Gibson decide estructurar su relato mediante tres actos principales. El primero funciona como una contextualización de la vida interior del protagonista –interpretado de forma infame por Andrew Garfield en clave de Forrest Gump– que se construye en torno a la relación de Desmond con su familia (padre alcohólico / madre abusada) y al insufrible proceso de seducción ñoña que culmina en el casamiento del futuro héroe con el ideal decimonónico femenino por excelencia: una enfermera inocente, pura y hermosa.
Acto seguido Gibson decide transformarse en una versión pobre de Kubrick, convirtiendo la segunda parte de su película en un remix de Full Metal Jacket y Paths of Glory, donde el maravilloso y aterrador sargento Hartman de Kubrick se convierte en un blandengue sobreactuado encarnado por Vince Vaughn, y el inolvidable juicio militar de Kirk Douglas en una penosa pantomima melodramática que se ancla en algunos de los peores momentos narrativos que nos ha dado el patriotismo gringo.
Los espectadores que consigan llegar al tercer acto serán recompensados, ya que es este el que presenta los mayores aciertos visuales de la cinta, cortesía del talentoso fotógrafo Simon Duggan, sin embargo, muy alejada está la catarsis guerrera de Hacksaw Ridge de la inventiva visual que Gibson esgrimió en las secuencias de acción de Braveheart, y el dramatismo de los actos heroicos de Doss se ve mitigado en más de una ocasión por momentos de violencia que terminan abandonando el drama para adentrarse en el terreno de la comedia involuntaria –véase la secuencia en la que un soldado desesperado decide lanzarse contra los japoneses en carrera loca, con un rifle en una mano, y esgrimiendo en la otra, como escudo, el torso de más de cuarenta kilos de uno de sus compañeros muertos–.

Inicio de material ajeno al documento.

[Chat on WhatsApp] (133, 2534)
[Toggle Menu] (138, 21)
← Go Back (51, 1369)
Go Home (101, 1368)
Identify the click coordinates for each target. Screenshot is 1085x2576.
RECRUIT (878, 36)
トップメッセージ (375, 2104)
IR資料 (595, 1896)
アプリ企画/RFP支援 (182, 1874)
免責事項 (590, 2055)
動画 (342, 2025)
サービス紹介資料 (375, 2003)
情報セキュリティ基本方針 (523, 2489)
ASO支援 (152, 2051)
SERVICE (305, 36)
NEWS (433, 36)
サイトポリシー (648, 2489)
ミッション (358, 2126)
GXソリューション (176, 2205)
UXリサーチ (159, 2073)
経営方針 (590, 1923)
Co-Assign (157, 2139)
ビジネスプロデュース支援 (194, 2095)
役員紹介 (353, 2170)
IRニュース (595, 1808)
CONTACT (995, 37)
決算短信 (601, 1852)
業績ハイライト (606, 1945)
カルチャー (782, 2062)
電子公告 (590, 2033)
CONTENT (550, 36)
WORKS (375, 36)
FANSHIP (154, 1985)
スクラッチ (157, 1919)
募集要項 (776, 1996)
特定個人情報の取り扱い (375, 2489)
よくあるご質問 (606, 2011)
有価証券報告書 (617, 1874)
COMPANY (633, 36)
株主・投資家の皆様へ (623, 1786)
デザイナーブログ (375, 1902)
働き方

Pieza indefendible de cine moralista y maniqueo, Hacksaw Ridge fue irónicamente recibida con euforia por la comunidad hollywoodense (sus seis nominaciones al Oscar así lo avalan), convirtiéndose en una muestra irrefutable de que, a pesar de las profusas muestras anti-Trump que ha esgrimido la falsa progresía de Hollywood en los últimos meses, en esencia el cine estadounidense es una industria profundamente anclada en valores ultraconservadores que Gibson esta vez supo explotar a la perfección. Ni modo.